An example of a correlation between the VTA overlap with the STN and a patient’s motor improvement scores as were evaluated during a monopolar review session (see methods section for details). The Pearson’s correlation coefficient in this case was r = 0.81 (p < 0.001).

https://doi.org/10.1371/journal.pone.0201469.g011

Discussion

Exact localization of the anatomical target structure and the precise placement of the electrode within it are critical factors in the success and effectiveness of DBS treatment [2,26]. While the DBS target is functional and not anatomical, the functional target can usually be associated with the anatomical definition [11]. Yet, the exact optimal target for STN-DBS is still under debate [27]. The current practice of placing a DBS electrode incorporates indirect and direct targeting approaches. Indirect targeting provides some form of consensuses coordinates based on an atlas-based target. In order to improve the accuracy of DBS electrode placement, the direct approach requires the neurosurgeon to adjust their planning based on a clinical MRI T2 or FLAIR axial view where the STN appears as a hypointense area while others may also incorporate the location of subcortical structures landmarks such as the red nucleus [28,29]. However, the image resolution and the low signal-to-noise-ratio usually does not allow for clear identification of the target or its borders. For example, Verhagen et al. [30] observed significant difference between the anatomical STN borders (lateral and dorsal) as defined by 1.5T and 3T MRI and the borders as defined by neurophysiology as measured by MER. As shown here, the variability of the location, shape and size of the STN is significant between individual patients (see Fig 5). Note that the standard deviation of the STNs’ center of mass is the same order of magnitude as the characteristic dimensions of the STN. Therefore, the ranges of the measured STN volume (70-200mm3), size (i.e., length of 10-16mm) and location (i.e., 8-13mm from midline) suggests that a one-size-fits-all atlas cannot provide reliable localization of the STN and consequently reliable targeting of the STN [5]. Furthermore, failing to accurately localize the STN may explain, in part, the inconsistency of clinical outcomes [2,3,26] in DBS surgeries. It should be noted that we report the STN center only as a statistical measure of the STN location to demonstrate its high variability. The optimal therapeutic target within the STN area is still under debate [27].

The significant Pearson’s correlation coefficient (r = 0.47; p < 0.001, see Fig 6) that was observed between the STN’s center of mass distance from the midline (lateral distance) and the patient’s age is in agreement with Keuken et al. [31] and Pereira et al. [32]. The STN average volumes measured in this study (140.4 ± 29.0 mm3; 137.1 ± 29.4 mm3 for left and right STN, respectively) are in agreement with other studies that estimated the STN size [10,33,34].

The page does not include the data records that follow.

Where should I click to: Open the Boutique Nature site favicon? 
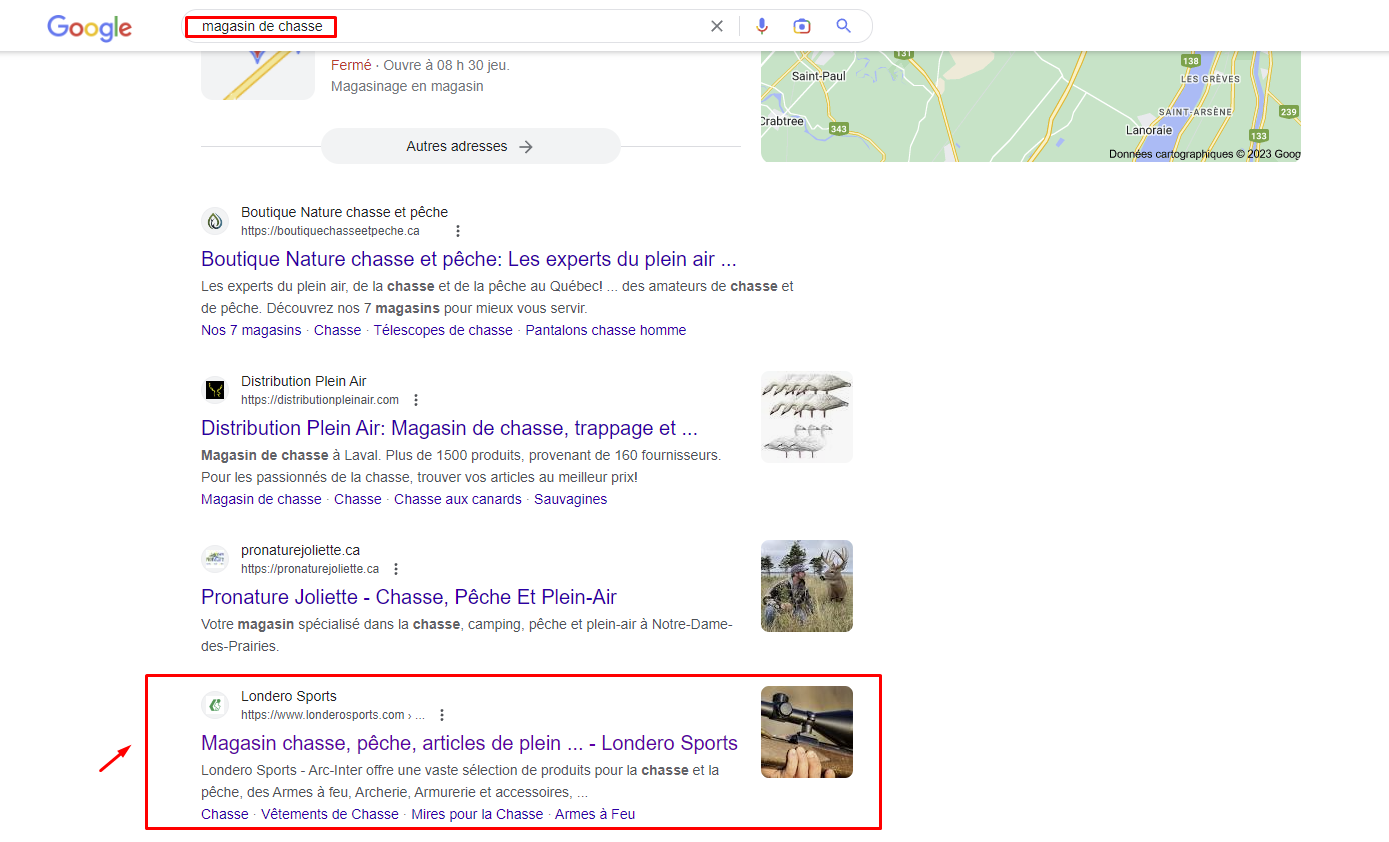(215, 221)
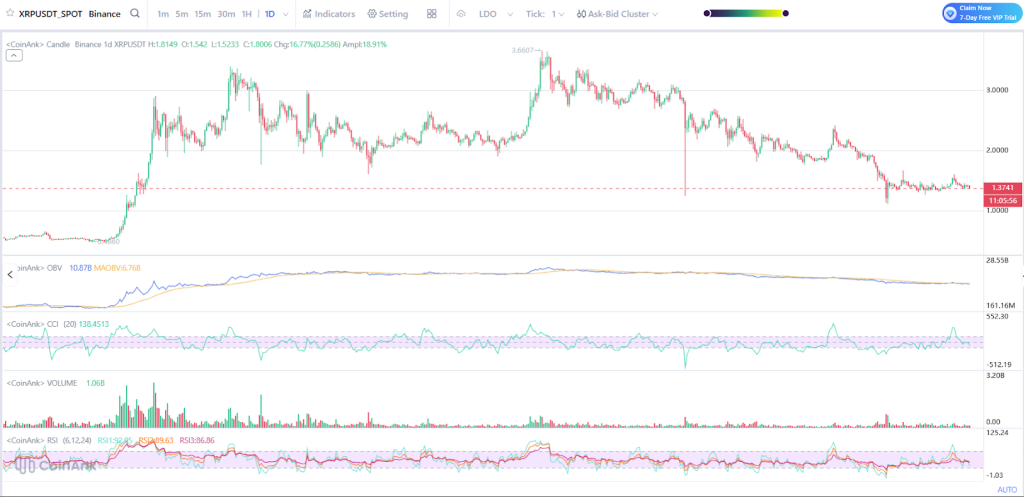The image size is (1024, 497).
Task: Open the symbol search magnifier
Action: click(x=134, y=14)
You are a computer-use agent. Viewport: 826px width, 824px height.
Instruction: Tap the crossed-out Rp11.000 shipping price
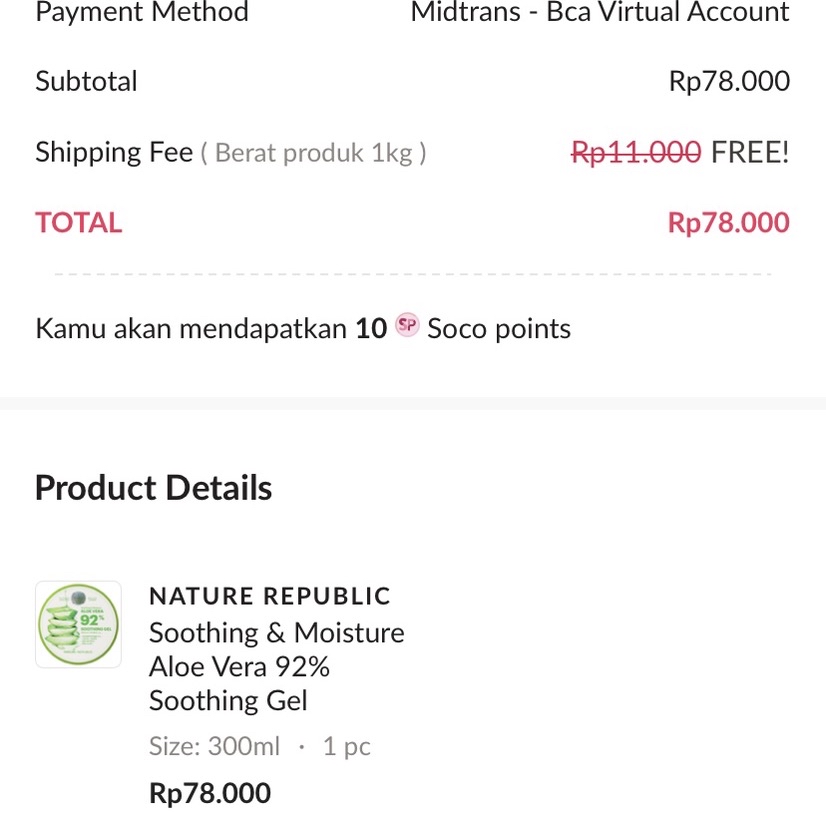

This work aims to facilitate the approach of direct targeting for functional neurosurgery that overcomes the high variance in STN localization. Capitalizing on the advantages of ultra-high field MRI (7T) system, a patient-specific anatomical model is created, depicting the patient’s own anatomical features (Figs 1 and 2). Relying on the MER as the “gold standard” for localizing the DBS structure of interest (STN in this case) enabled us to validate the accuracy of this patient-specific imaging-based model. Excellent agreement was found between the anatomical structures as defined by the imaging and the MER notes that define the anatomical structures based on their functional properties (Fig 9). The correlation (0.86) and Lin’s concordance coefficient (0.86) suggest that the STN as defined functionally by the MER and anatomically by the 7T MRI are of equivalent shape and position (see Fig 8 for example). Note that in this study the entry and exit points from the STN, observed using MER, were determined by the neurophysiologist based on subjective estimate of the point where the STN neural activity is above the baseline noise. Previous studies reported that the STN extends further in the dorsal direction than is measured by MER [30]. However, we did not find such a bias in this study.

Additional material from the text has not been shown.